What is required: Give the records from the line containing "Where should I" through the line containing "[x=138, y=635]", both included, as a JSON list of strings with one string per line. Skip blank lines and leave the pictures out.
--- Begin Dataset content ---
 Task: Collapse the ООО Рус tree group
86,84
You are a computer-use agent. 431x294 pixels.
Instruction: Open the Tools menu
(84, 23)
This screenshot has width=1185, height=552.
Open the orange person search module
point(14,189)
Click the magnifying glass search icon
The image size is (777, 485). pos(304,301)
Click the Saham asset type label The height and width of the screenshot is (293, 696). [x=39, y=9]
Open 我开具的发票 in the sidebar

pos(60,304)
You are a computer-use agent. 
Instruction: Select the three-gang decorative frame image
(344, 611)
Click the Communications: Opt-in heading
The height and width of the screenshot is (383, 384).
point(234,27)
--- End Dataset content ---
--- Begin Dataset content ---
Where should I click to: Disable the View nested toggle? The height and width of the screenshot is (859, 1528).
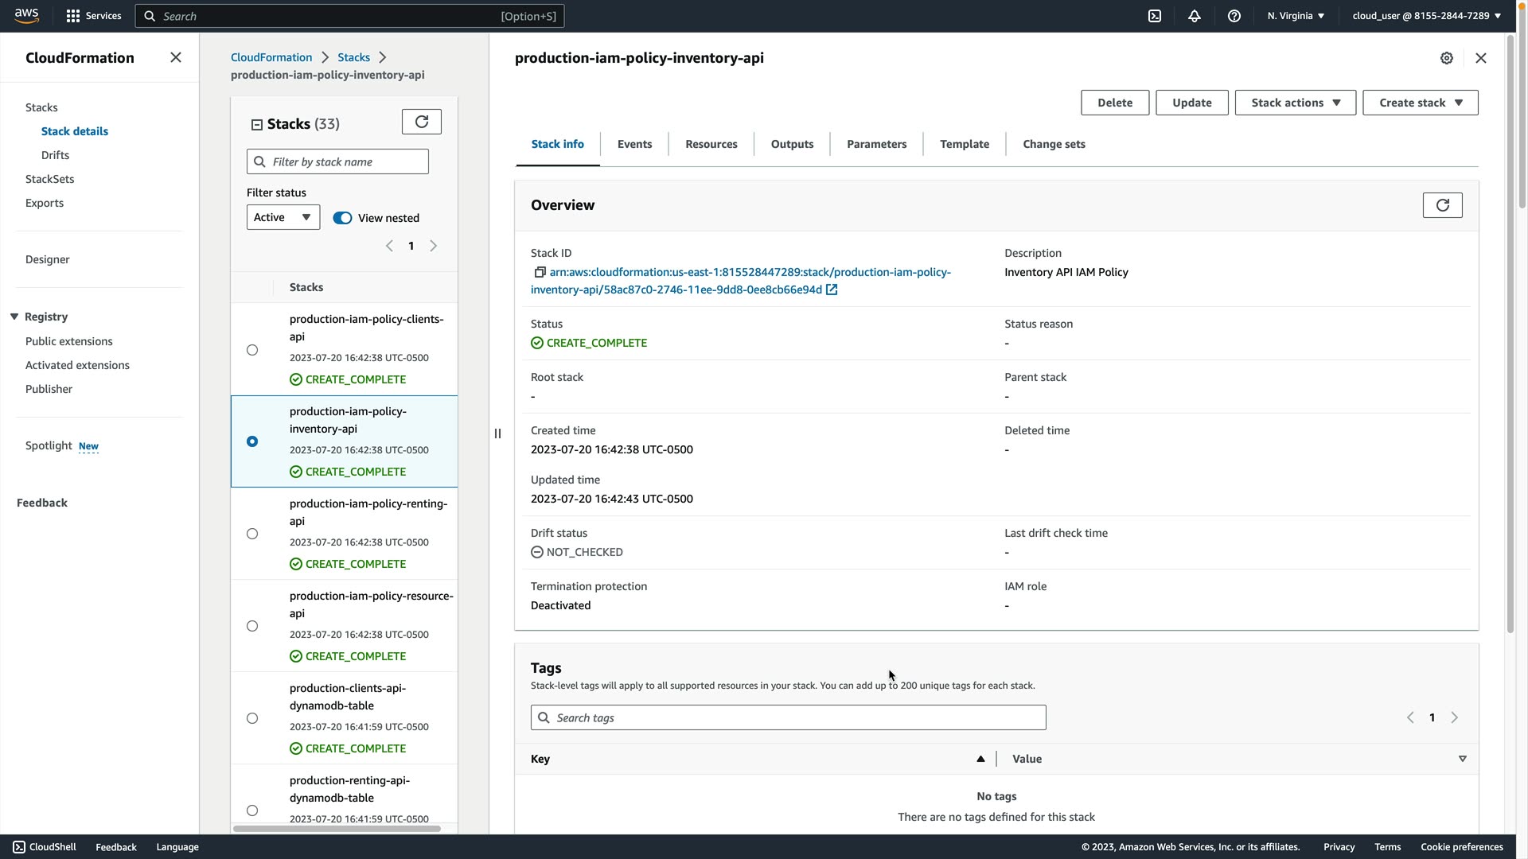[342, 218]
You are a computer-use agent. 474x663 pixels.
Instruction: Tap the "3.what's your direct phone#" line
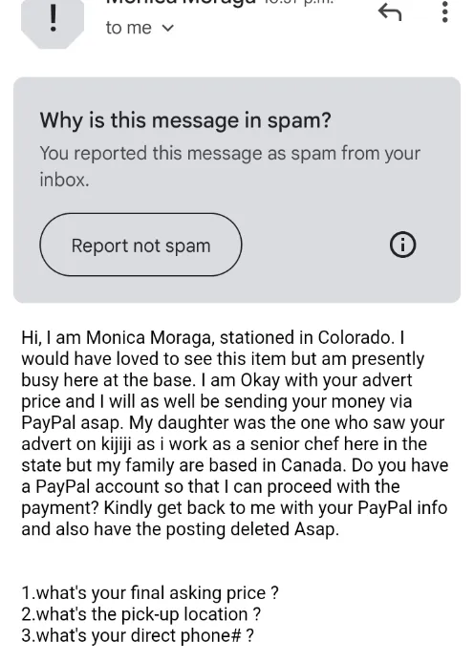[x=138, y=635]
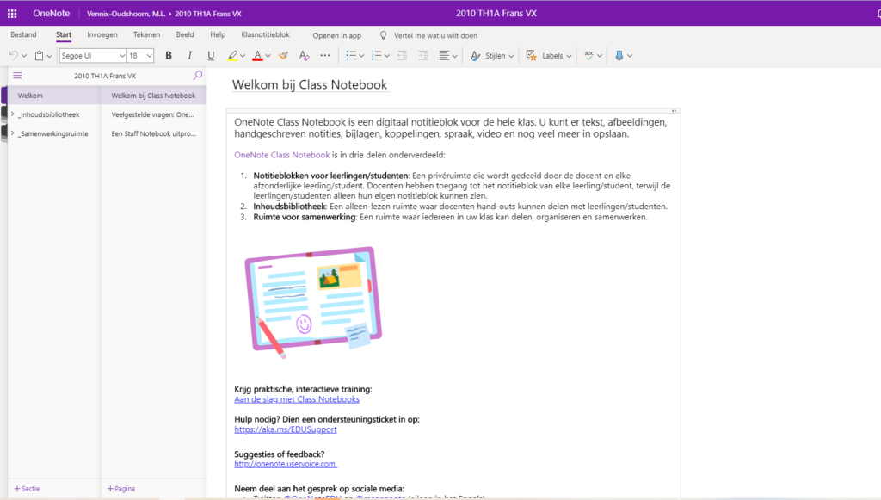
--- End Dataset content ---
--- Begin Dataset content ---
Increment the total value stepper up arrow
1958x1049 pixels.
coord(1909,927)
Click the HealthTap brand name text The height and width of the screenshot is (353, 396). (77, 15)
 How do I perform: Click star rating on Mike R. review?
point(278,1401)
--- End Dataset content ---
Result for this task:
[
  "Where should I click to: Disable the View nested toggle? The height and width of the screenshot is (859, 1528).",
  "[342, 218]",
  "You are a computer-use agent. 474x663 pixels.",
  "Instruction: Tap the \"3.what's your direct phone#\" line",
  "[x=138, y=635]"
]